The main question that left me disturbed and puzzling was what should be done with the anger of the children. The theatre camp taught them to express anger through art and drama-- this is a nice idea but watching the footage it looked like the adults involved were almost encouraging the childrens' anger.

But as was brought up in the discussion of the documentary by students afterward, anger is there regardless. When your house is destroyed, when family members are killed, you become angry. If this all happens when you are very small, the anger is built into you. The anger must come out, so why not encourage it to come out in a setting where no one gets hurt?

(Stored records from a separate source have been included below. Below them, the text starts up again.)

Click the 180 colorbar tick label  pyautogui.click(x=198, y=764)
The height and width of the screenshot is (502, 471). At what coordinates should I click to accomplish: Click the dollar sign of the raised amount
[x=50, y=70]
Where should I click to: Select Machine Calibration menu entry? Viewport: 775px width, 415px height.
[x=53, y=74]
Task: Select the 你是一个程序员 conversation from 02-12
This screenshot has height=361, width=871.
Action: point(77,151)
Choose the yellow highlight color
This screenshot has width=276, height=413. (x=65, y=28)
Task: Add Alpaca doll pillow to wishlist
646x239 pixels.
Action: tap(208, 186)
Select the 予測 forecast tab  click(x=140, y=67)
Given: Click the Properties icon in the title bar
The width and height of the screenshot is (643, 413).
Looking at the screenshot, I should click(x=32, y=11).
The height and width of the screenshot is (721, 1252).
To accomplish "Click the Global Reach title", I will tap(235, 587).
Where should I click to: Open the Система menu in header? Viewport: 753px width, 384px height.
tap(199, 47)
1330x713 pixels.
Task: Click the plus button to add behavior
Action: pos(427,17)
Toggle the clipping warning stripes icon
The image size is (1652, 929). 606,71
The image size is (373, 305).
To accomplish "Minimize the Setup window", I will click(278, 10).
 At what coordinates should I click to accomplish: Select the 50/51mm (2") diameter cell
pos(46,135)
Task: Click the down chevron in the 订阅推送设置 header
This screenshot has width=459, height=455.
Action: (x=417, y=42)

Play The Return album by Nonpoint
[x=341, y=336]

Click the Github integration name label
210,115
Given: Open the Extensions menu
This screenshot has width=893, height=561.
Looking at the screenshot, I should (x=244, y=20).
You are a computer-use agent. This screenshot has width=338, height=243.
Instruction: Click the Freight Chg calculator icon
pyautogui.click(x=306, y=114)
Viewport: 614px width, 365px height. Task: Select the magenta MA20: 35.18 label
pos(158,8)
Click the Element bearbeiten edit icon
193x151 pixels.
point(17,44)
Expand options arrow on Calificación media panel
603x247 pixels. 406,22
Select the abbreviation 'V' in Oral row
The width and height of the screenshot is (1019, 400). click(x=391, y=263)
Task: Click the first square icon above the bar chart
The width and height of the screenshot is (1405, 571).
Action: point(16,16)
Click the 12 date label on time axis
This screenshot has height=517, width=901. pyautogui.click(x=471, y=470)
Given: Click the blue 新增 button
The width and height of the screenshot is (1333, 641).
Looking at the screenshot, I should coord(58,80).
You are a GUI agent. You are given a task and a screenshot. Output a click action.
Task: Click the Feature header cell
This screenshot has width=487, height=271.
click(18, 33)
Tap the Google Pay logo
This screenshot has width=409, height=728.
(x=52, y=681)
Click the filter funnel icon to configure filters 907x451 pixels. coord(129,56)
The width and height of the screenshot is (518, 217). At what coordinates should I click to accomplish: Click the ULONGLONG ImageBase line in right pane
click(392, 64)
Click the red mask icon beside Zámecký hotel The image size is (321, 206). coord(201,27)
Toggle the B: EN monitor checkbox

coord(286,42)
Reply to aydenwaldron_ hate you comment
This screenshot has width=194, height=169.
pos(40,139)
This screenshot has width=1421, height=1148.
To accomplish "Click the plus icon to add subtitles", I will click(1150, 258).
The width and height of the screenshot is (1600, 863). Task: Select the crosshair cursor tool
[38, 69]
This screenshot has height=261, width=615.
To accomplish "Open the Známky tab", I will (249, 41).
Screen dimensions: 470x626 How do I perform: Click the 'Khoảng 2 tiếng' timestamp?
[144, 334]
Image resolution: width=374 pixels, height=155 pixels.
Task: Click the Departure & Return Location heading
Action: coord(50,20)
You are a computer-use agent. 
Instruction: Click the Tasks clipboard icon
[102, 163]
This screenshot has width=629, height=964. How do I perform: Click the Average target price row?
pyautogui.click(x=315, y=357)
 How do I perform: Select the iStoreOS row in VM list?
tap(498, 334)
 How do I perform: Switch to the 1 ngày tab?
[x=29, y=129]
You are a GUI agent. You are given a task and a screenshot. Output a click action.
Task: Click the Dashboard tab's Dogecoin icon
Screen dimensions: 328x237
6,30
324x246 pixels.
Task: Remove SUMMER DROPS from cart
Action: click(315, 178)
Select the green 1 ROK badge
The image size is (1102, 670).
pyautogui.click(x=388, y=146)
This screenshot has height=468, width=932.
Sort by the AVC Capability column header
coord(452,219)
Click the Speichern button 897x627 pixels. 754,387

I remember going to a "take back the night" rally on campus last spring. The speaker was addressing victims of sexual abuse and rape and she said, "don't let people tell you not to be angry. That jerk took something from you and you can't get it back. Let yourself be angry. The anger is good. It will drive you to succeed. Embrace your anger."

I agree that in such a situation anger is appropriate, but embrace it? Call it good? Seek success through it? Sounds like bondage.

The way the children in the film avoided the eyes of the interviewers, didn't look at the camera... the bondage was clearly there.

Yet let all things go free that have survived.

Let the smells of mint go heady and defenceless
Like inmates liberated in that yard.
Like the disregarded ones we turned against
Because we failed them by our disregard.